As the number of events at the Coliseum and Sports Arena — other than USC games — have decreased in the past 15 years due to the increased availability of other venues and due to other economic considerations, the financial challenges in operating and maintaining the Coliseum and Sports Arena have been obvious and the current condition of the building is evident.

In addition to the collaborative efforts of Fabian Wesson and the other members of the Board of Directors, my colleagues and I are grateful for the support provided by the administration of Gov. Jerry Brown through Cabinet secretaries Anna Caballero and John Laird, by State Sen. Rod Wright and Assemblymember Reginald Jones-Sawyer on behalf of the Legislative Black Caucus, by State Sen. Kevin de León, chair of the State Senate Appropriations Committee, and by the many civic leaders and hundreds of members of the general public who came forward to voice their views during the many public sessions held by the Coliseum Commission and by the Board of Directors.

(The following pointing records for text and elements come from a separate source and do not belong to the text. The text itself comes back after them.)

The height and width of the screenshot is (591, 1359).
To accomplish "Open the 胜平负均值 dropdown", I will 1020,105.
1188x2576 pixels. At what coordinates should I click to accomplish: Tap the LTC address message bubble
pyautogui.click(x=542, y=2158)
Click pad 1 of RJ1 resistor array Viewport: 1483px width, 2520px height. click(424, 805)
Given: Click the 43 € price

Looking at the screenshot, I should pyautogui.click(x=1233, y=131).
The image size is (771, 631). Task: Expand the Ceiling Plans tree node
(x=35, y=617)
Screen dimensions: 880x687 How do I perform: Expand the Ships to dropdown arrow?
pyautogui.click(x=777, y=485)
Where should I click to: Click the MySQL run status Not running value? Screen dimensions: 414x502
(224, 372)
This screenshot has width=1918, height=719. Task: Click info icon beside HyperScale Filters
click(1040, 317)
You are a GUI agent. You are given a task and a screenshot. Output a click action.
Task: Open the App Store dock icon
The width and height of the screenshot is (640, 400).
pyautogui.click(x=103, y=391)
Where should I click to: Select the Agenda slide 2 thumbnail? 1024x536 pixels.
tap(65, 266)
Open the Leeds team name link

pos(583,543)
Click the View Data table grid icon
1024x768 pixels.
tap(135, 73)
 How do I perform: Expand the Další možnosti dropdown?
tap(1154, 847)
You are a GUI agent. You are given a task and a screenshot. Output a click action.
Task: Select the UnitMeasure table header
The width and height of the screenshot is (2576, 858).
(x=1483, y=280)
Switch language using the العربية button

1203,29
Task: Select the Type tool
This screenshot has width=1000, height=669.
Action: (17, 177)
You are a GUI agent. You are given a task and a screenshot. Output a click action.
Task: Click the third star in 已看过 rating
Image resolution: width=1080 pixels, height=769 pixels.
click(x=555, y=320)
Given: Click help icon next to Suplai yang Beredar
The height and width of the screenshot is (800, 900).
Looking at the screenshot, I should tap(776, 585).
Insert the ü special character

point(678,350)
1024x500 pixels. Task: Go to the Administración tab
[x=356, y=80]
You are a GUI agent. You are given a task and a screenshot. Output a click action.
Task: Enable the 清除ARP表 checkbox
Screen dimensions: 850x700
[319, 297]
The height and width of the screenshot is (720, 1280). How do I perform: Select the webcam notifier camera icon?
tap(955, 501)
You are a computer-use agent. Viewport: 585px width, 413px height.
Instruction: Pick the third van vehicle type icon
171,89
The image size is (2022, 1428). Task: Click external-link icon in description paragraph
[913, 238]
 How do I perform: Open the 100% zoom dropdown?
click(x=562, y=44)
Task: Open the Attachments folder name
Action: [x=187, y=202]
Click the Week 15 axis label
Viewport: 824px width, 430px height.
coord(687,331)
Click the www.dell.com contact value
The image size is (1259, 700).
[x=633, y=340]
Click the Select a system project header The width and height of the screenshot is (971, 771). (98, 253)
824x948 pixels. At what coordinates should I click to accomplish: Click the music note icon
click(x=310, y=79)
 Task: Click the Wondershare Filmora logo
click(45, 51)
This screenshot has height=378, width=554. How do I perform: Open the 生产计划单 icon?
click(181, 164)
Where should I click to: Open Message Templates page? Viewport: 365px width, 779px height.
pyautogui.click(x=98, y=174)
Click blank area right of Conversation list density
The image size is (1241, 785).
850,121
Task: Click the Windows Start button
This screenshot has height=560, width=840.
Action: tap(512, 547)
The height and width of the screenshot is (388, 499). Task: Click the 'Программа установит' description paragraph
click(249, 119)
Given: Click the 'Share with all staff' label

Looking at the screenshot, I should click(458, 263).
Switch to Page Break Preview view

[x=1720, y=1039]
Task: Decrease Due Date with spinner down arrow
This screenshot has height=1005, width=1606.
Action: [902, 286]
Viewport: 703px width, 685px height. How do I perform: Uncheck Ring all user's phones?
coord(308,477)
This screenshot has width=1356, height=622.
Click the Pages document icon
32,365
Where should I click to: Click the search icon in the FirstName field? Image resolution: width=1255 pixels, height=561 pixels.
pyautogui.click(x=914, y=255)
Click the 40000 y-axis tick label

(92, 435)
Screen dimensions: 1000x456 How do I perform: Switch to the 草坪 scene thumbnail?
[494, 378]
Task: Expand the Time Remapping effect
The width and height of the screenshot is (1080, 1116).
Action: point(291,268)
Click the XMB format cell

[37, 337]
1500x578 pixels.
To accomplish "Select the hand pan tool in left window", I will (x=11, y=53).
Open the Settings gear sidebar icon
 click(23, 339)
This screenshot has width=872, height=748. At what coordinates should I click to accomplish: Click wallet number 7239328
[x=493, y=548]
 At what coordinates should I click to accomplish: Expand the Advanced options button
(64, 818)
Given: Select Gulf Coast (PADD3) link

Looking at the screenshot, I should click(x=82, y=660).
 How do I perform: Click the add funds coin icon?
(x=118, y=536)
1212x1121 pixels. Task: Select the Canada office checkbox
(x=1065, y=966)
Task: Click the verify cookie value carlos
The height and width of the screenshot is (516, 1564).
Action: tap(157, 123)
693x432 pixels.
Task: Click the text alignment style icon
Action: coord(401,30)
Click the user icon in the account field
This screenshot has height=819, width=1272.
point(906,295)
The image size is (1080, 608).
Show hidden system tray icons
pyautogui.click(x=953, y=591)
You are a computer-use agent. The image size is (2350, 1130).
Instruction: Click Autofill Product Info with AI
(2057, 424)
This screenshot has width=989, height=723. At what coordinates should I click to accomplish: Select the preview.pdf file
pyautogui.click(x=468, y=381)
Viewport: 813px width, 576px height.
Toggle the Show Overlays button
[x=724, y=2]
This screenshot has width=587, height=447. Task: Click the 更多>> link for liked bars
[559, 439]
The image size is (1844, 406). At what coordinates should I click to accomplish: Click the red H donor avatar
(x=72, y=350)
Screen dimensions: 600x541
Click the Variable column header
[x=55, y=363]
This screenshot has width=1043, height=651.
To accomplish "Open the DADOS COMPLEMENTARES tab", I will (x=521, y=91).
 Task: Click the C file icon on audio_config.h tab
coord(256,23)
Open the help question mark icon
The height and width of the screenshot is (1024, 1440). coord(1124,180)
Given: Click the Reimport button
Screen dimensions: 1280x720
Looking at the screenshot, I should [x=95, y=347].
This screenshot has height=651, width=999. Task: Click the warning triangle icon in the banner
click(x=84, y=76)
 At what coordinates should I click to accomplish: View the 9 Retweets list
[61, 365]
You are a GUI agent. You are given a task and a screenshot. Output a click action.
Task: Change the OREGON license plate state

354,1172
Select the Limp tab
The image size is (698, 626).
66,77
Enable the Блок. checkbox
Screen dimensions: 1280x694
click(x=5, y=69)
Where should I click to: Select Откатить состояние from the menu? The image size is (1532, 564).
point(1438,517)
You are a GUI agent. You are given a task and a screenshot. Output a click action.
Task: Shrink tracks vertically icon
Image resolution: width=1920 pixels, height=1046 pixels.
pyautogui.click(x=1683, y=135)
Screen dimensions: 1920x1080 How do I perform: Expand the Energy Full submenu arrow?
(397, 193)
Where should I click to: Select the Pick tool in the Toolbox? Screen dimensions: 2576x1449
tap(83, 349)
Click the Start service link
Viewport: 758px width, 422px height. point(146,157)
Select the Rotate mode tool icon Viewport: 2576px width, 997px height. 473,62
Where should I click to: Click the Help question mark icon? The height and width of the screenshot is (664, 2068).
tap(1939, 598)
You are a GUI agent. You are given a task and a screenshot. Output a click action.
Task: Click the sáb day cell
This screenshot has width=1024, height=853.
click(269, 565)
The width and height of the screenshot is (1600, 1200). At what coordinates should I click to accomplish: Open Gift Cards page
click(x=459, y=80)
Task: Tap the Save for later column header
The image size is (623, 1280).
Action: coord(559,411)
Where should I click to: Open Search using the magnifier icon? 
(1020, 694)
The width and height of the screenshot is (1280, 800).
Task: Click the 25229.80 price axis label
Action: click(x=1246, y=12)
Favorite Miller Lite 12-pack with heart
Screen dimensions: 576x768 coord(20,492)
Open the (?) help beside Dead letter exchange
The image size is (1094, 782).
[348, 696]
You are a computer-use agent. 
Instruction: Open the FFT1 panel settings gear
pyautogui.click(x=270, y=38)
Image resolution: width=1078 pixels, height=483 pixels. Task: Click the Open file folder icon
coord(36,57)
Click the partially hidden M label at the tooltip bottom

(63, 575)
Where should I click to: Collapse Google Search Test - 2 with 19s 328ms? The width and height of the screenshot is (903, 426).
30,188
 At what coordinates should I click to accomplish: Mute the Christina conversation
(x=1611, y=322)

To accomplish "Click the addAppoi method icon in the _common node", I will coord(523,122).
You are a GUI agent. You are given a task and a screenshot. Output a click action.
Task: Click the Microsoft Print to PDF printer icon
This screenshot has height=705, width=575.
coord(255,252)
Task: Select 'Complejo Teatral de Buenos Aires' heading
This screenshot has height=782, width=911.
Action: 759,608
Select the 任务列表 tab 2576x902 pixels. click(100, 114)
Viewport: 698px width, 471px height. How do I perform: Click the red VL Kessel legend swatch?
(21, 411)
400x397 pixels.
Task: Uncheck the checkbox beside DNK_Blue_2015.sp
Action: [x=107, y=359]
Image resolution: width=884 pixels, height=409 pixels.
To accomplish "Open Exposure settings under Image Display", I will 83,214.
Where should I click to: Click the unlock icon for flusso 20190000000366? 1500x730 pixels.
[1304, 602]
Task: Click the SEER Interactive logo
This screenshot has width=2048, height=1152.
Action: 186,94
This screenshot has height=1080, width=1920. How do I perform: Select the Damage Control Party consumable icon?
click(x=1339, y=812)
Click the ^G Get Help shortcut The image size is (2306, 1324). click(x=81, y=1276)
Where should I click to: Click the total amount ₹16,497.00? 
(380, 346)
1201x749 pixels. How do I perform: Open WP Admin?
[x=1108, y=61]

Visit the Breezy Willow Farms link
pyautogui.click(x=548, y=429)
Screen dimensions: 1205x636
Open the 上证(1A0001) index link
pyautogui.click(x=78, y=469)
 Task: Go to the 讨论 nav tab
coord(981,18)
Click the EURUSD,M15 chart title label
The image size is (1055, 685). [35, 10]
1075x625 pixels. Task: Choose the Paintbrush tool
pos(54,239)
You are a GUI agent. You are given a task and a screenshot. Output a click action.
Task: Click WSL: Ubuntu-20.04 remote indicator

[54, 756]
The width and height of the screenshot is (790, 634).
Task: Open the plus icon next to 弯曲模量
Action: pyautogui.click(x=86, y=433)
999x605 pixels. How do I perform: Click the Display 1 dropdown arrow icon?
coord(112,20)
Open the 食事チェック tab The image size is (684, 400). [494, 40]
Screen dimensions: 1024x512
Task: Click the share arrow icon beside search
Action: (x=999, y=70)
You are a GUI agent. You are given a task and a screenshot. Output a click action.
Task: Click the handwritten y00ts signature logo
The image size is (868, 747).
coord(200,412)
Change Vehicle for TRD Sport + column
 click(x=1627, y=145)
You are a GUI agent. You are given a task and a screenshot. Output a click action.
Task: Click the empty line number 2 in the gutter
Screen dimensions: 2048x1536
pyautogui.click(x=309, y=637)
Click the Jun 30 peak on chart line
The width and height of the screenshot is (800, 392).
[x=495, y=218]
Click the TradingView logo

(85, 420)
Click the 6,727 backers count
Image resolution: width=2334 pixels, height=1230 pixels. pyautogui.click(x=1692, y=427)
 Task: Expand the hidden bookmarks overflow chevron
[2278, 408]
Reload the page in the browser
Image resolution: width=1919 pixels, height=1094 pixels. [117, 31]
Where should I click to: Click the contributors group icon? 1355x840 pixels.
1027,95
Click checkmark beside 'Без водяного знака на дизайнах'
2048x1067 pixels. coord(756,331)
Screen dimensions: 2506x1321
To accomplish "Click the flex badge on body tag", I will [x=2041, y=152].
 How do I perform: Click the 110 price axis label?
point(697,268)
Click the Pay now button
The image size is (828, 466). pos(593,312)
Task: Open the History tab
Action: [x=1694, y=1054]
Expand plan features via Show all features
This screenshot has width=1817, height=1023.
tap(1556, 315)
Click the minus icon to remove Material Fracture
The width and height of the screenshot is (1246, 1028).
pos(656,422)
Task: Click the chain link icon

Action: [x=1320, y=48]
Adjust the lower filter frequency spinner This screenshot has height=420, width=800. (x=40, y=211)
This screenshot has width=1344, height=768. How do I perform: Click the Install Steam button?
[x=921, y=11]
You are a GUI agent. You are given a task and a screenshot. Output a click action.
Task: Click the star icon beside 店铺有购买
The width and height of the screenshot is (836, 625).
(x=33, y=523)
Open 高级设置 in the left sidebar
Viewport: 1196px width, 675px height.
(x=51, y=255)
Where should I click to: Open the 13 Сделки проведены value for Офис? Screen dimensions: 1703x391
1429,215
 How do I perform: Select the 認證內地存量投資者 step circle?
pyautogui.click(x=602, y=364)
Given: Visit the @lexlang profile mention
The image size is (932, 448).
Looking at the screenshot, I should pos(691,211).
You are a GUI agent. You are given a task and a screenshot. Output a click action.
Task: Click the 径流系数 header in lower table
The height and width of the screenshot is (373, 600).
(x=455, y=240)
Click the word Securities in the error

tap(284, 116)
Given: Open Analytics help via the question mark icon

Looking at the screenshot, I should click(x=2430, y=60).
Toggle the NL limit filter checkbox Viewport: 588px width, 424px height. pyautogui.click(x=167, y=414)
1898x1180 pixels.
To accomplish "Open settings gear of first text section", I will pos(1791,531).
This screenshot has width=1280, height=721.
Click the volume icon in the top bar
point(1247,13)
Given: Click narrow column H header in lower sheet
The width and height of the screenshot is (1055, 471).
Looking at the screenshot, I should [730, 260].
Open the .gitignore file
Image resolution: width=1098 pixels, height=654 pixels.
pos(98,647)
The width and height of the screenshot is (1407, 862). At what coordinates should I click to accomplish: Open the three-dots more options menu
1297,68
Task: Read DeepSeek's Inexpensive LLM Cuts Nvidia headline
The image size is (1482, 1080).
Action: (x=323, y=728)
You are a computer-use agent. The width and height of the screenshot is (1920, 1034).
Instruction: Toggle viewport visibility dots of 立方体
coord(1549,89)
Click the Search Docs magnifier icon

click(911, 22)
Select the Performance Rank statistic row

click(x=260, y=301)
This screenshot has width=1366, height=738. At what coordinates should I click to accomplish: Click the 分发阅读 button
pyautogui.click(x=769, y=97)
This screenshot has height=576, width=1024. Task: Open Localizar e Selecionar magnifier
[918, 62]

My colleagues and I are particularly pleased that, as called for in the Coliseum Commission’s agreement with USC, the university has completed its negotiations with the Board of Directors to ensure that the other important activities and operations in Exposition Park, including three state and county museums, the Expo Center, and the playfields and park areas along Vermont Avenue will be enhanced by USC’s operation of the Coliseum.

The Coliseum Commission has faced several other challenges in the past several years and its work in resolving those challenges is continuing.  The Coliseum Commission — as the public agency representing the tripartite interests of the state, the county and the city — will continue to exist and oversee USC’s operations. However, the commission will now be recommending to the state, the county and the city that the membership structure of the commission be modified and reduced beginning in 2014.

We look forward to having the Opening Ceremonies of the 2015 Special Olympics World Games in the Coliseum two summers from now, and we hope that this renaissance of the Coliseum under USC leadership will also bolster the pending proposal of Los Angeles to the U.S. Olympic Committee to serve as the U.S. candidate to host the 2024 Summer Olympics.

I want to thank USC for its commitment to our local community. On behalf of my colleagues, we look forward to the preservation and improvement of this iconic building for generations of Southern Californians to enjoy.